Reranking
Hybrid Search achieves more precise search results through multiple simultaneous ANN searches. Multiple searches return several sets of results, which require a reranking strategy to help merge and reorder the results and return a single set of results. This guide will introduce the reranking strategies supported by Zilliz Cloud and provide tips for selecting the appropriate reranking strategy.
Overview
The following diagram shows the main workflow of conducting a Hybrid Search in a multi-modal search application . In the diagram, one path is basic ANN search on texts and the other path is basic ANN search on images. Each path generates a set of results based on the text and image similarity score respectively (Limit 1 and Limit 2).
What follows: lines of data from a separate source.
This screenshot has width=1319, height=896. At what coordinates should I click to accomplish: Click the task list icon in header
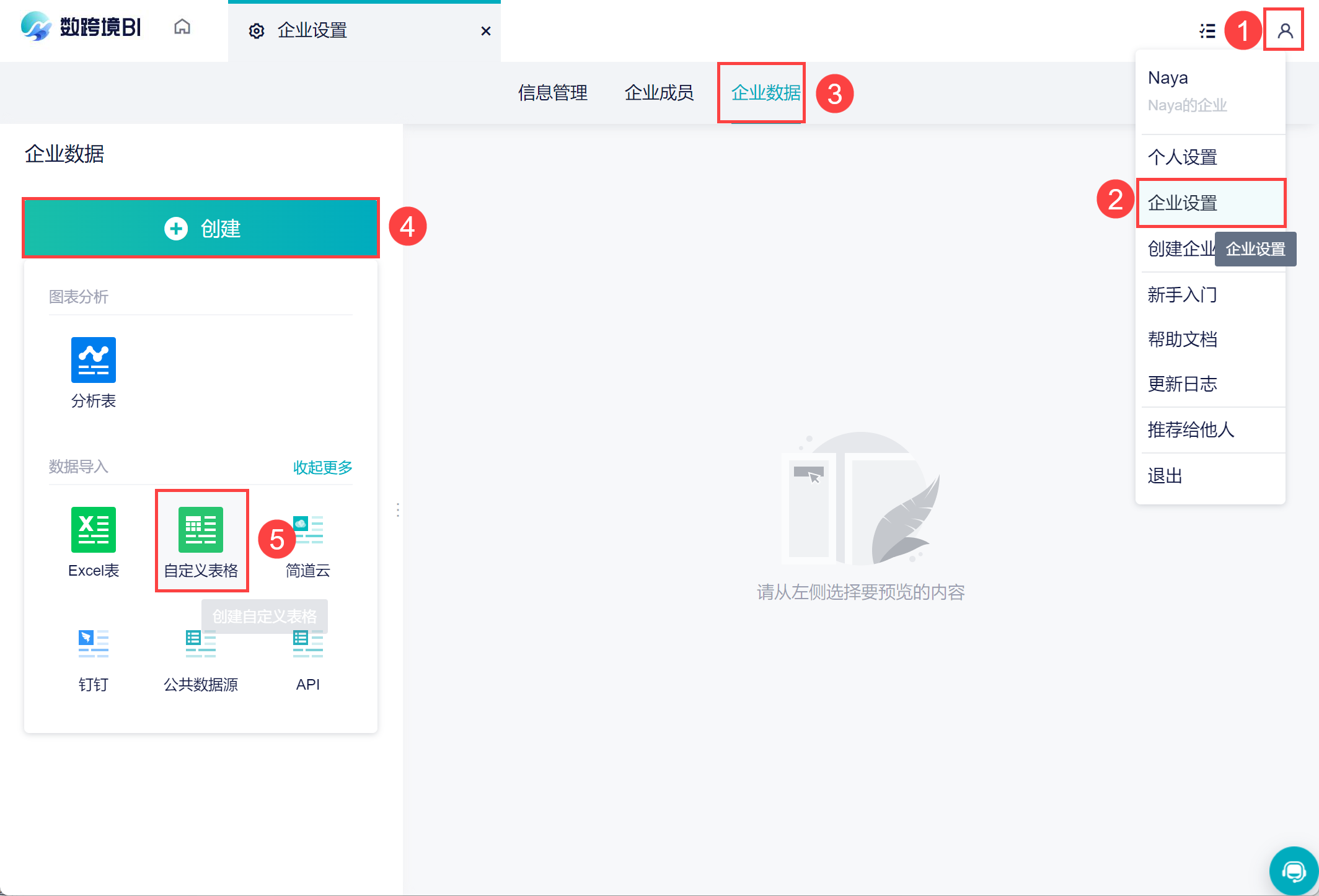(1207, 31)
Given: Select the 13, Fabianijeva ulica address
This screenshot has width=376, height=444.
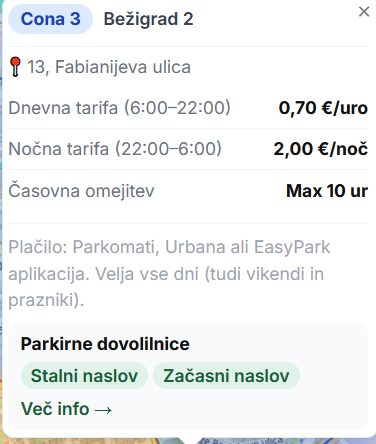Looking at the screenshot, I should click(109, 67).
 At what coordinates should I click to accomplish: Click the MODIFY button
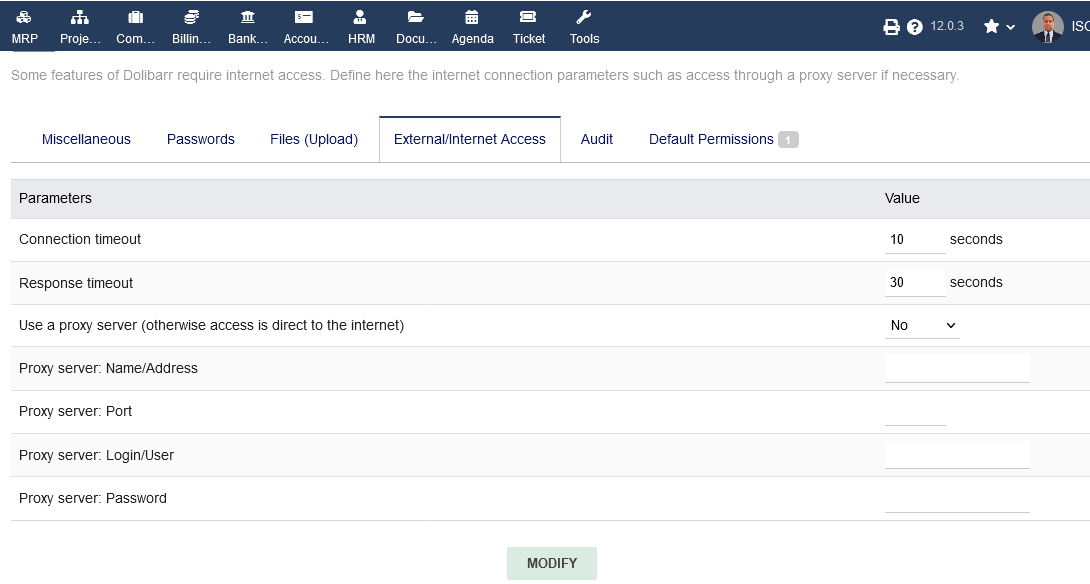pyautogui.click(x=552, y=563)
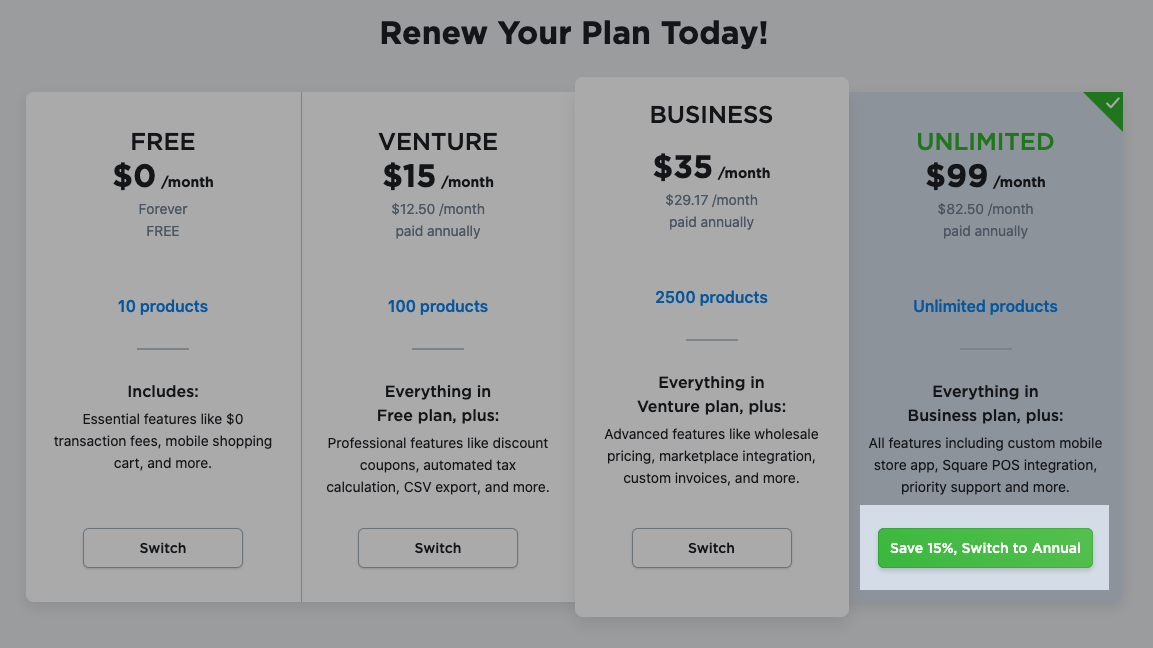View the 100 products details
This screenshot has height=648, width=1153.
437,306
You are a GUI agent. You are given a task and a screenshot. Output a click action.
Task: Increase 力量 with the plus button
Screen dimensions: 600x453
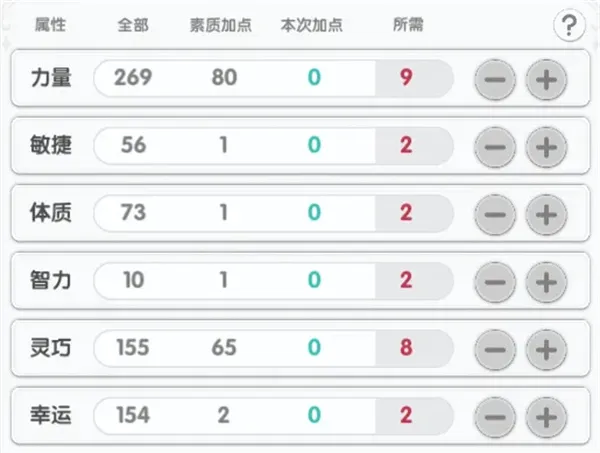(x=545, y=79)
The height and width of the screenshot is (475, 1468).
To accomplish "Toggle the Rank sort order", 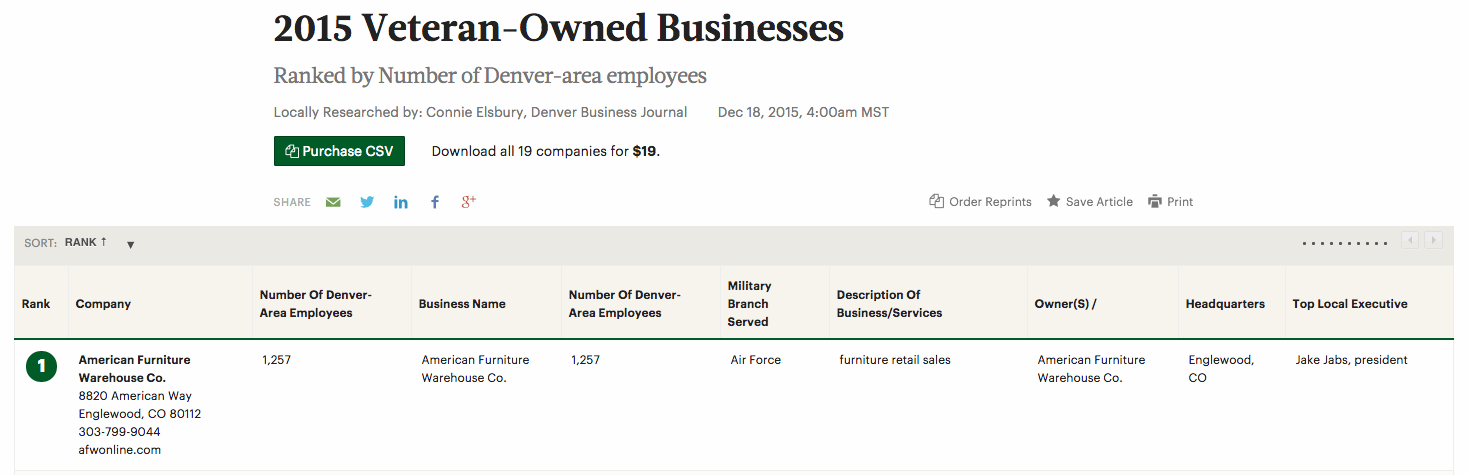I will pyautogui.click(x=86, y=243).
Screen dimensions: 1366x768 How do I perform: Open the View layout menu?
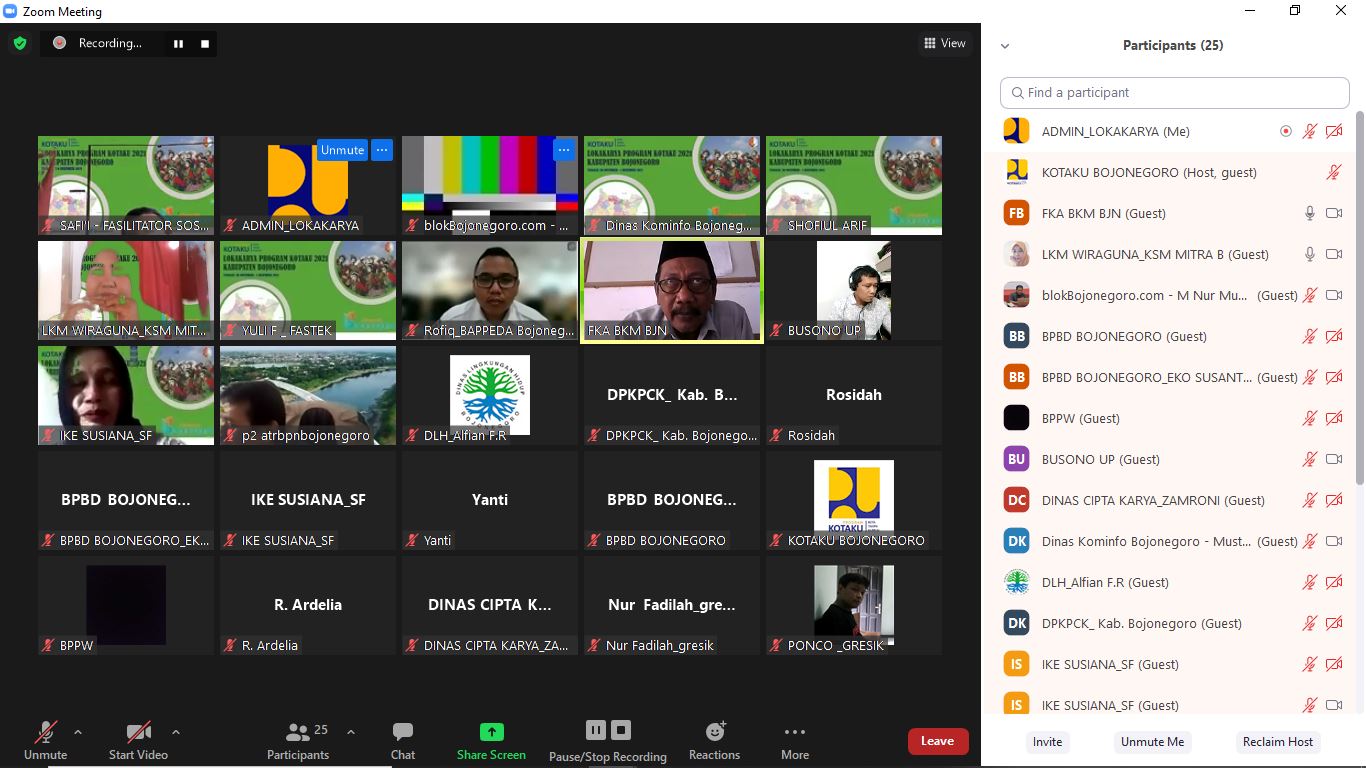pyautogui.click(x=945, y=43)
Then a reranking strategy is applied to rerank two sets of results based on a unified standard, ultimately merging the two sets of results into a final set of search results, Limit(final).
In Hybrid Search, reranking is a crucial step that integrates the results from multiple vector searches to ensure the final output is the most relevant and accurate. Currently, Zilliz Cloud supports the following two reranking strategies:
-
WeightedRanker: This strategy merges results by calculating a weighted score of scores (or distances) from different vector searches. Weights are assigned based on the importance of each vector field, allowing for customization according to specific use-case priorities.
-
RRFRanker (Reciprocal Rank Fusion Ranker): This strategy combines results based on ranking. It uses a method that balances the ranks of results from different searches, often leading to a more fair and effective integration of diverse data types or modalities.
WeightedRanker
The WeightedRanker strategy allocates different weights to the results of each path of vector search based on their importance.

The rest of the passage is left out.